Whatever controls your mind—whether it’s God or money or something else—controls you. Once we begin to follow Christ seriously, all the targets change for us. We’re walking a new road, and therefore we look for different landmarks. And as we are changed by the Holy Spirit, our goals change too.
The greatest target change of all, of course, is whom we live to please. In our human nature, we believe that life is all about self-help and self-emphasis; everything is me oriented. The choice to serve God and God alone means that we live to please him rather than ourselves. There’s no way to overstate how great a leap in perspective that is. Our flawed, sinful human nature keeps pointing us toward the self-driven life at every turn: “Look out for number one!” “You have to toot your own horn.” “You have to do what’s best for you.”
But Christ beckons to us, saying, “Whoever wants to be my disciple must deny themselves and take up their cross daily and follow me” (Luke 9:23).
As it turns out, the way of self-absorption—attractive as it initially is—leads only to brokenness and despair, while the way of following Christ leads to deep joy and fulfillment. This is why Jesus said, in the very next verse following his statement about denying oneself, that “whoever wants to save their life will lose it, but whoever loses their life for me will save it” (Luke 9:24). You find yourself by giving yourself away.
I know—it takes a while to wrap your mind around that one. It’s counterintuitive. It seems like a paradox. But I’ve found it to be true—the more you try to please yourself, the less you’ll be pleased. The more you focus on Christ, the more pleasing life becomes. We need to be “givers,” not “takers.”
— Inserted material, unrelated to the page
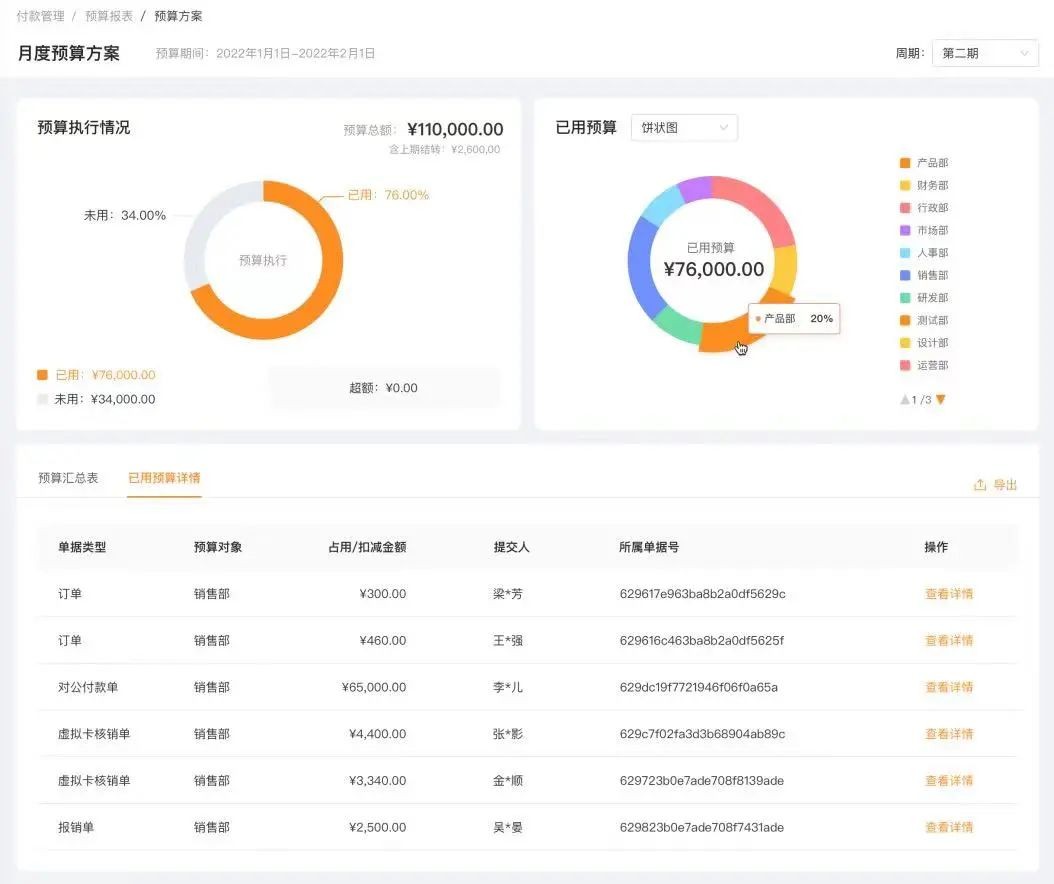This screenshot has height=884, width=1054.
Task: Open the 周期 第二期 dropdown
Action: coord(984,53)
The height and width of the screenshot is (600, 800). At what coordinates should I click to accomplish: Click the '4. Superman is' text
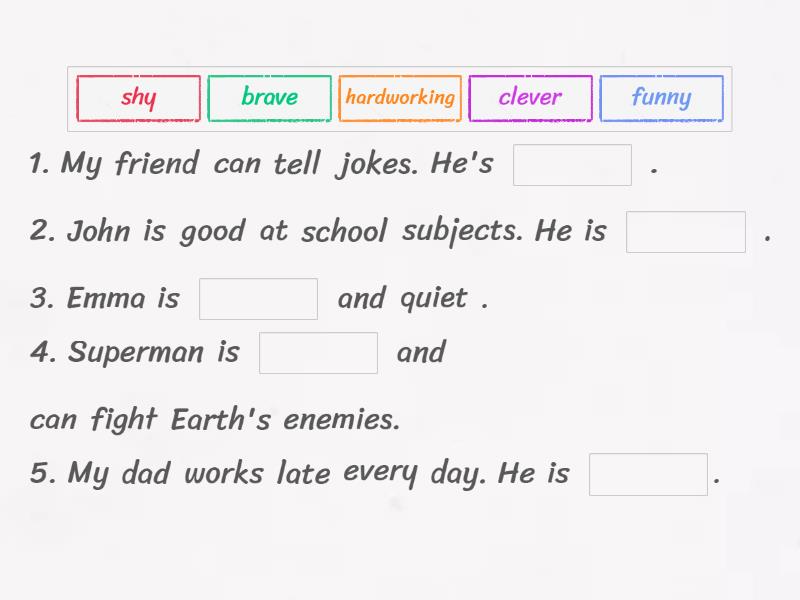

The natural human tendency is to take. We don’t see ourselves as selfish, or think of ourselves as takers. But our fallen human nature causes us to “look out for number one.” And when we live in a world of countless people all looking out for themselves, all competing for the same things, all wanting to take, then the world is full of conflict. It becomes an ugly place.
But what happens when people begin to see themselves as serving a common goal? What happens when we serve not ourselves, but Christ, and as a result, others? The world is transformed.
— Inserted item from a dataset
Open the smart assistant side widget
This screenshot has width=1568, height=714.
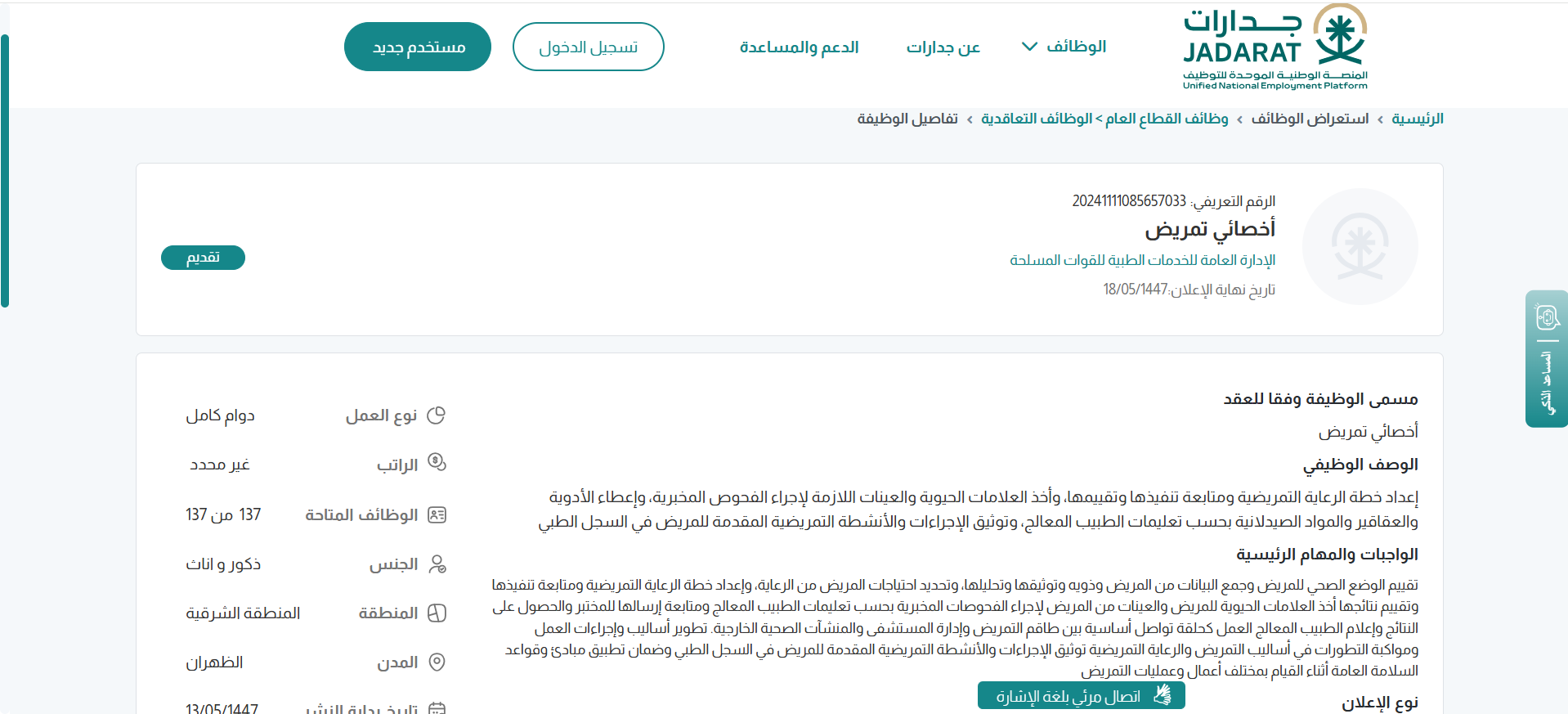click(1546, 358)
Jesus said, “It is more blessed to give than to receive” (Acts 20:35). The word blessed has the connotation of happy, of being favored in life. It’s not just that God is pleased when we give; we’re pleased, too. It’s fun to be a giver. Giving pleases God, and it pleases us, too. It sets into motion principles of kingdom giving, kingdom logistics, kingdom investment, and a whole world of joy that comes out of doing exactly what God created us to do.